- [THE TASK]:
Give again the entries below exactly, beginning at the first line and ending at the line with "Task: Select Ms. Laila Kim title text".

....

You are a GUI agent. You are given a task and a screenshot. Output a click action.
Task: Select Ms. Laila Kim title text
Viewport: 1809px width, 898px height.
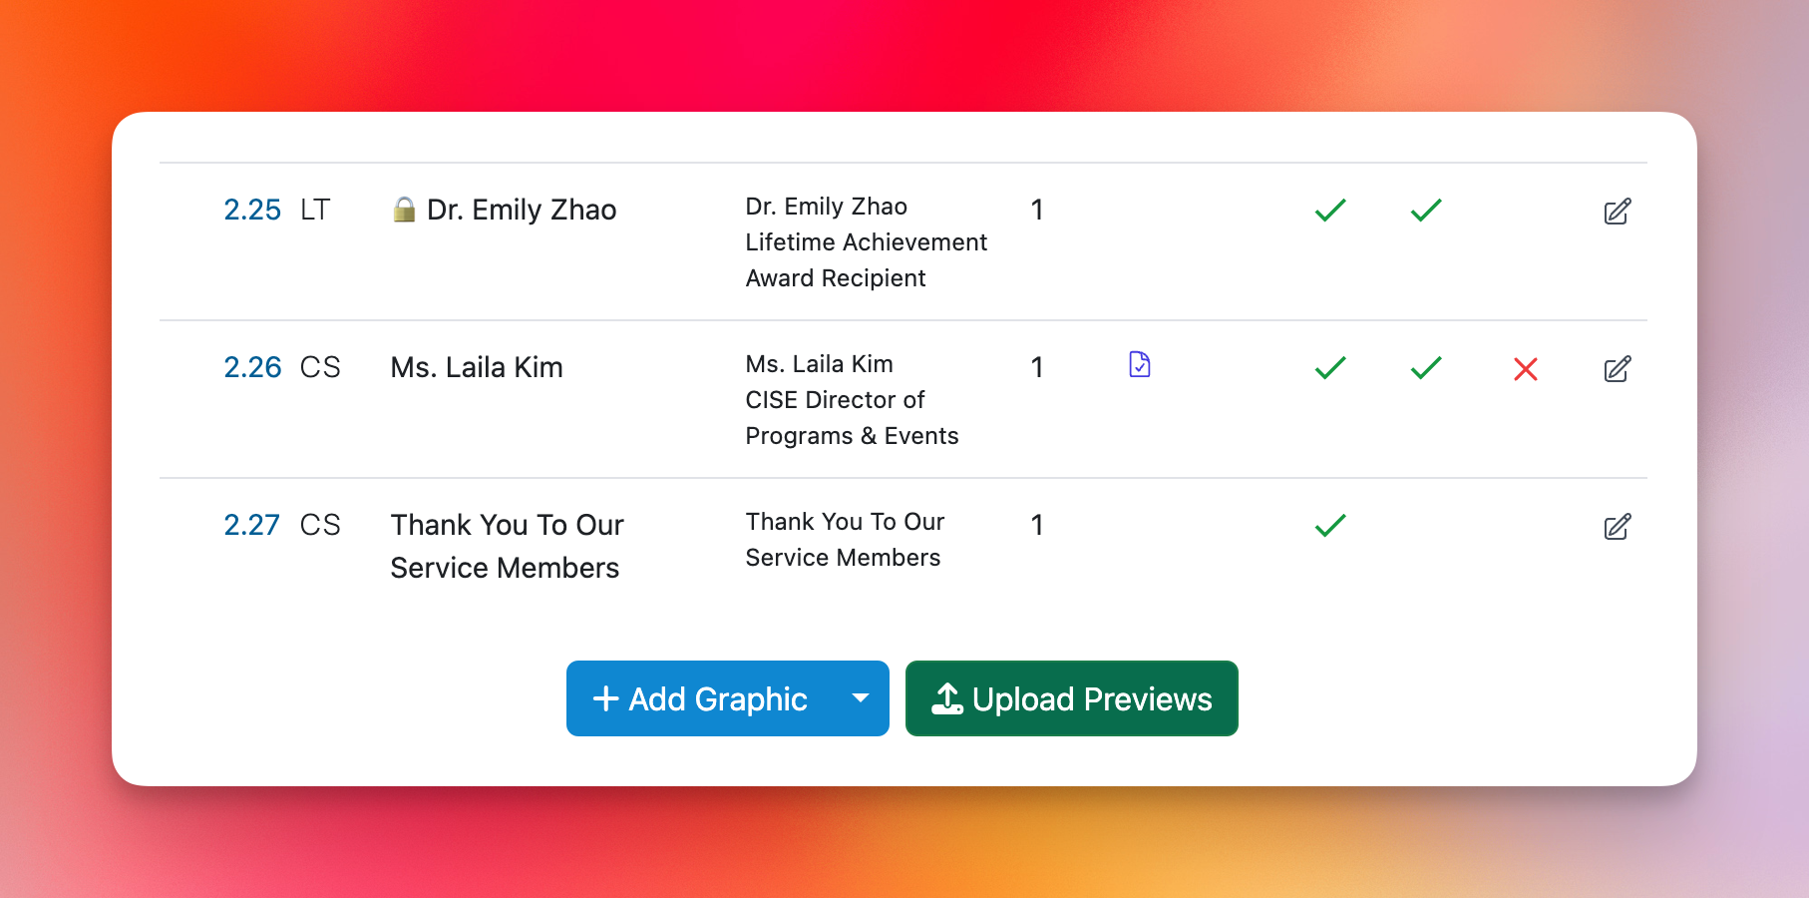(x=477, y=367)
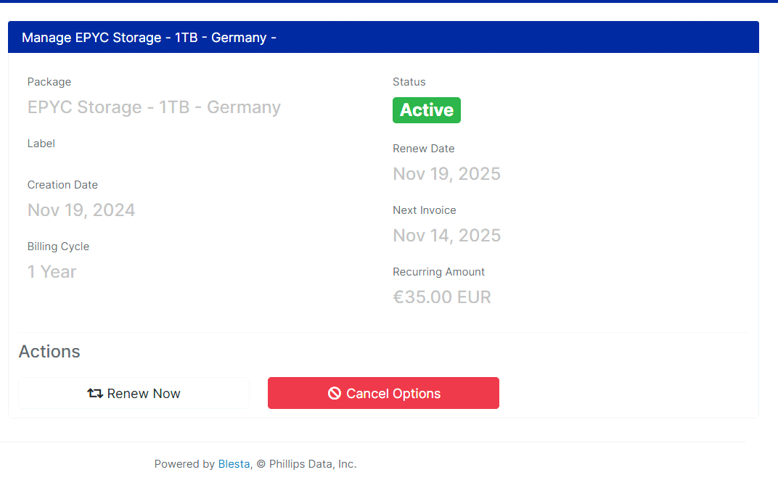778x488 pixels.
Task: Click the Nov 14, 2025 next invoice date
Action: click(446, 235)
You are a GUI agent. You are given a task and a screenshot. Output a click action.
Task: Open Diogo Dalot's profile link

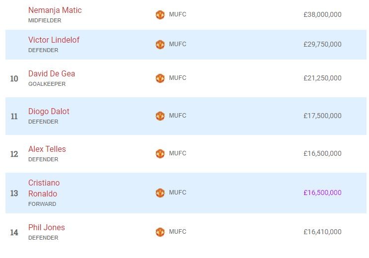[49, 112]
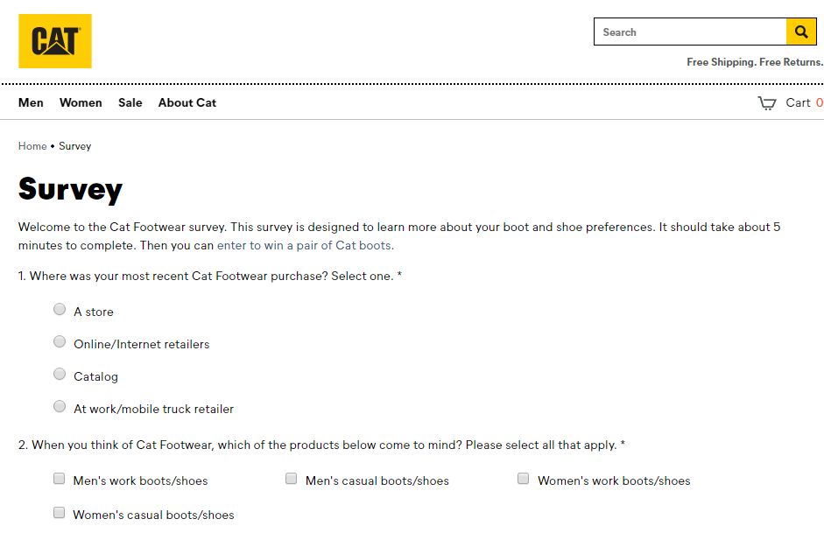Tick the Men's casual boots/shoes checkbox
The height and width of the screenshot is (533, 824).
[x=292, y=479]
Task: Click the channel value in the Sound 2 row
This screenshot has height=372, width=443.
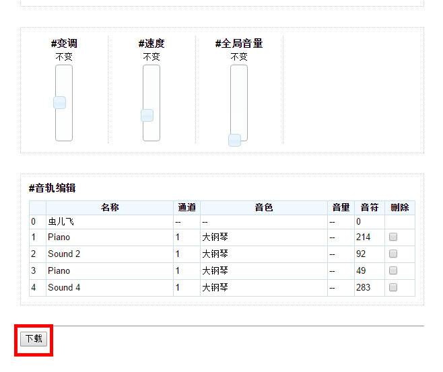Action: tap(178, 254)
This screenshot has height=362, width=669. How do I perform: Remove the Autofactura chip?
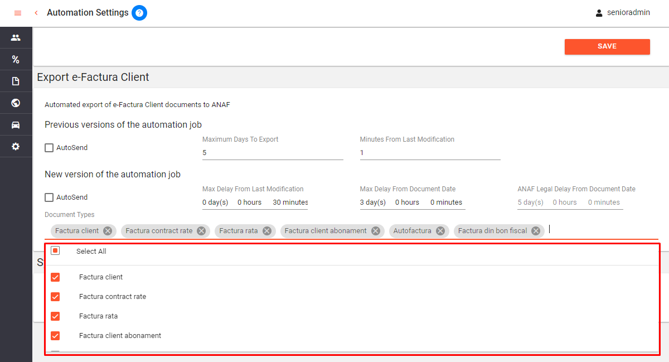pyautogui.click(x=440, y=231)

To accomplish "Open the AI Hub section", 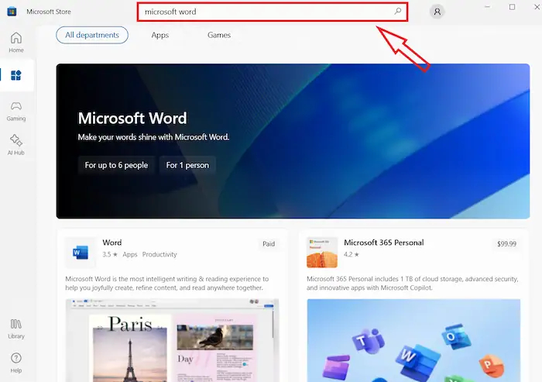I will point(15,144).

....

- [SOLUTION BELOW]:
You are a GUI agent. You are given a task and a screenshot. Output a click action.
Task: Select Ms. Laila Kim title text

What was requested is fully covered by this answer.